Tribunales

Gates basa la defensa de Microsoft en un mensaje catastrofista ante la juez

El presidente de Microsoft, Bill Gates, dijo ayer, ante la juez del caso que se sigue contra la empresa por prácticas restrictivas de la competencia, que las propuestas de los fiscales que disienten del pacto entre la empresa y el Gobierno acabarán con la innovación en su programa Windows. Retomando el discurso catastrofista que ya utilizó el número dos de la compañía, Steve Ballmer, Gates compareció ayer y lo hará hoy de nuevo por primera vez desde que se abrió el caso hace cuatro años.

Poco antes de entrar en la sala donde le esperaban los abogados y la juez, Colleen Kollar-Kotelly, Gates hizo unas cortas declaraciones a la prensa en las que enfatizó que su presencia en el banquillo de los testigos respondía a la necesidad de clarificar la situación 'por el bien de los consumidores y la industria'. Los nueve fiscales buscan duras sanciones contra Microsoft y han pedido que la empresa ofrezca un sistema operativo Windows básico para que los competidores puedan colgar de él sus propios programas y no depender sólo de los de Microsoft.
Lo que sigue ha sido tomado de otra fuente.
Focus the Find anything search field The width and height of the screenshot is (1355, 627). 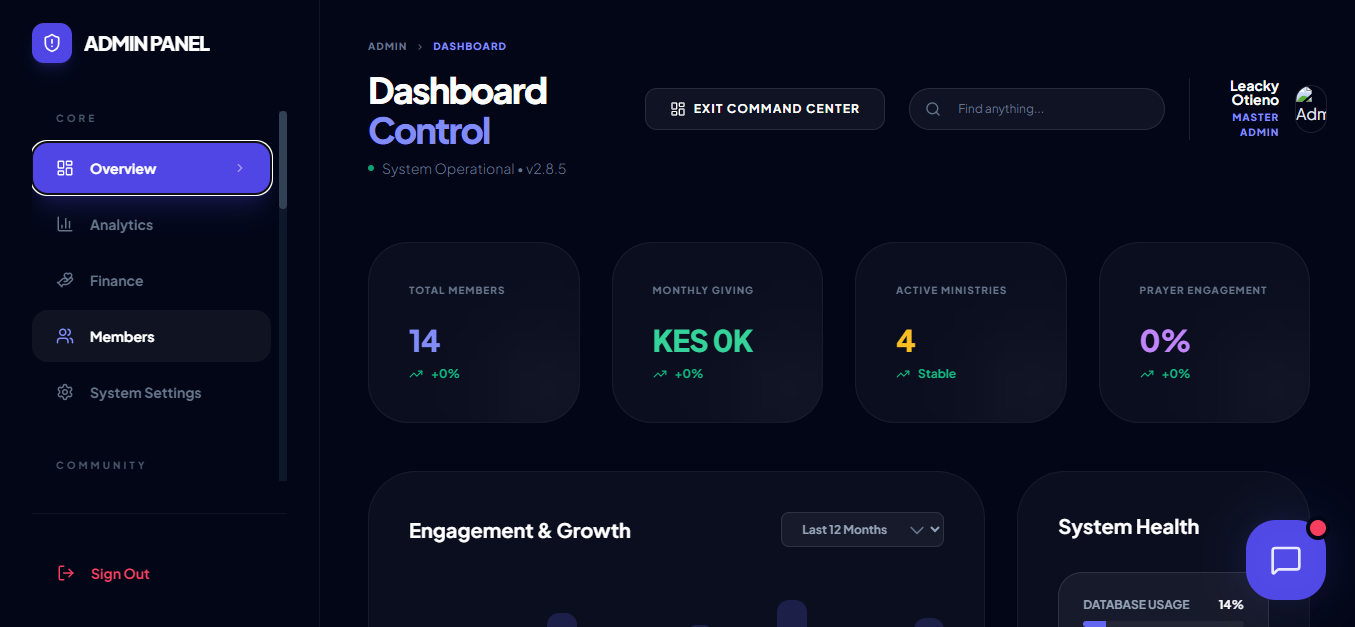1050,109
En una primera fase, el interrogatorio se extendió durante 40 minutos antes de una pausa para el almuerzo. El presidente de Microsoft contestaba a las preguntas con respuestas cortas pero con voz clara, lo que contrasta con la declaración grabada que hizo al comienzo del juicio hace algo más de tres años. En esta grabación, Gates ofreció una inesperada imagen balbuceante e incluso llorosa ante las acusaciones.

Gates llevó ante la juez una declaración escrita de algo más de 150 páginas en la que se reiteraba la imposibilidad de aceptar las propuestas de los Estados disidentes y retirar de Windows programas como el buscador Explorer. Según el presidente de la compañía, esto 'pondría en peligro el negocio y la tecnología de Microsoft y devaluaría Windows'.

Según el presidente de la primera compañía de software del mundo, si la juez Kollar-Cotelly decide no aceptar el acuerdo al que llegó la empresa al final del año pasado con el Gobierno de George Bush y optar por las más duras medidas anticompetencia propuestas por los nueve fiscales de los Estados en contra de éste, 'el desarrollo de Windows daría un paso atrás de 10 años en el tiempo y se congelaría allí para siempre'. Gates mantiene que hacer las versiones de Windows específicas para los clientes daría lugar a más de 1.000 variaciones del actual sistema operativo, lo que desde su punto de vista es imposible. Hoy continúan las declaraciones de Gates.